Reading text section start

How to Determine if your Dog Suffer from Separation Anxiety?
Dog Separation anxiety or separation related behavior (SRB) is quite a common condition today for many canines. Dogs who suffer from this condition become anxious, nervous and irritated when you leave them. They can also damage your possessions and ruin your appliances.
Let’s take a common scenario. You just come home from work, and your dog is silently waiting at the entrance. He then follows you into the living room, where you are stupefied to see your favorite pair of shoes chewed to pieces. Additionally, your neighbor yells at you from outside your window that your dog has been driving him crazy all day long by harking and howling.
If that’s the real you and that’s your real dog, then your dog suffers from separation anxiety. If your canine friend follows you, destroys your stuff and also tries to escape while you are away, then you seriously need to do something.
Some other signs that prove that your dog is prone to this condition are that your puppy is trying to get your attention all day long, follows you around the house ceaselessly and greets you exuberantly when you come home from work.

Reading text section end
Data excerpts section start

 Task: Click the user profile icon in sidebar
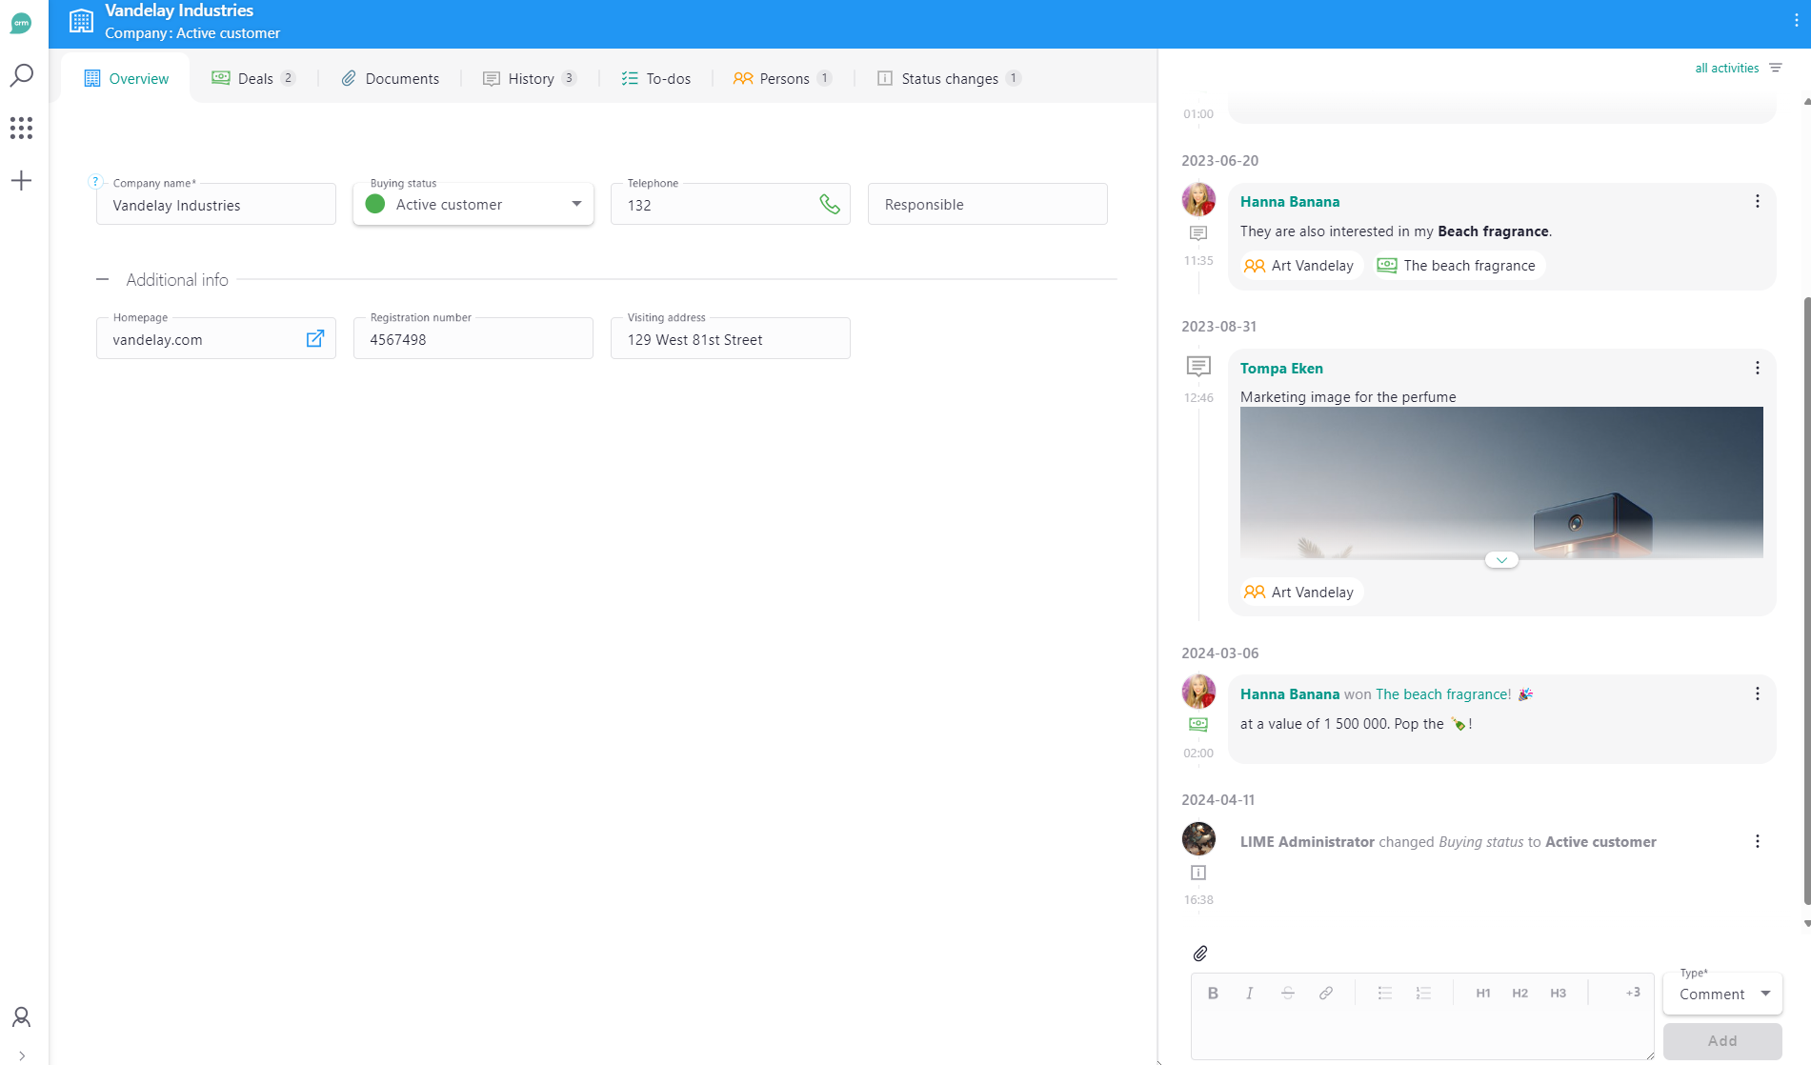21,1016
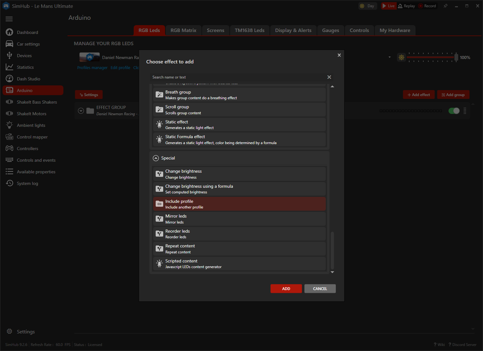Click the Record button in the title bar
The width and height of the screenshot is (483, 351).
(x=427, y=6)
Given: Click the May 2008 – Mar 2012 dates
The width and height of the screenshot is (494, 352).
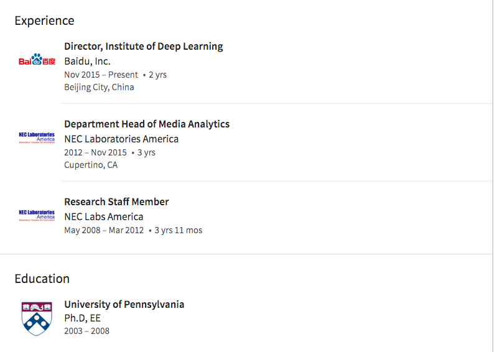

Data excerpts section end

[Your tasks]:
(a) Translate this sentence from the text on dog separation anxiety into Spanish: "Dogs who suffer from this condition become anxious, nervous and irritated when you leave them."
(b) Continue the text on dog separation anxiety from the point where it stops.

[Results of the exercise]:
(a) Los perros que padecen esta afección se vuelven ansiosos, nerviosos e irritables cuando usted los deja solos.

(b)
Proven Solutions and Treatments to Dog Separation Anxiety
1. Get Another Dog
One great solution to your dog’s loneliness is to bring him a partner. Two dogs are much better than one dog and can definitely spend some amazing moments having fun together. Of course, the other side of the coin is that two dogs can mean double trouble.
2. Take your Dog for a Walk Before Leaving the House
If you could spare 15 minutes out of your precious time, simply take your dog outside for a short 15-minutes stroll in the park. To make the connection between you and your pet even stronger, reward him for listening to you by giving him some of his favorite biscuits.
However, only offer him the reward after you get back home and are ready to go to work. Some breeds of dogs need to rest for a while before eating. The whole idea behind the walk is to get your dog tired and then let him enjoy a hearty meal to ensure he will stay in quiet, resting mode for a while.
3. No Contact
Many dog owners live under the impression that making a big fuss when leaving the house and reassuring the dog that everything will be all right should help their pet deal with anxiety. Bluntly speaking, such reassurances only serve to increase your pet’s expectations of your returning.
It is wise not to make a big deal when leaving the home. This way, you are communicating a strong message to your dog – the time spent apart is not such a big deal, and will definitely pass very quickly.
In case you have troubles putting into practice the “no contact” policy, start by saying goodbye to your dog long before you leave home. However, always remember that this display is for you, because your dog won’t have his feelings hurt if you don’t say to him goodbye.
4. Choose the Right Medication
The use of medication to treat your dog’s problem can be extremely helpful, especially in more severe cases of separation anxiety. Some breeds of dogs are so affected by the separation from their owners that no treatment works, except medication.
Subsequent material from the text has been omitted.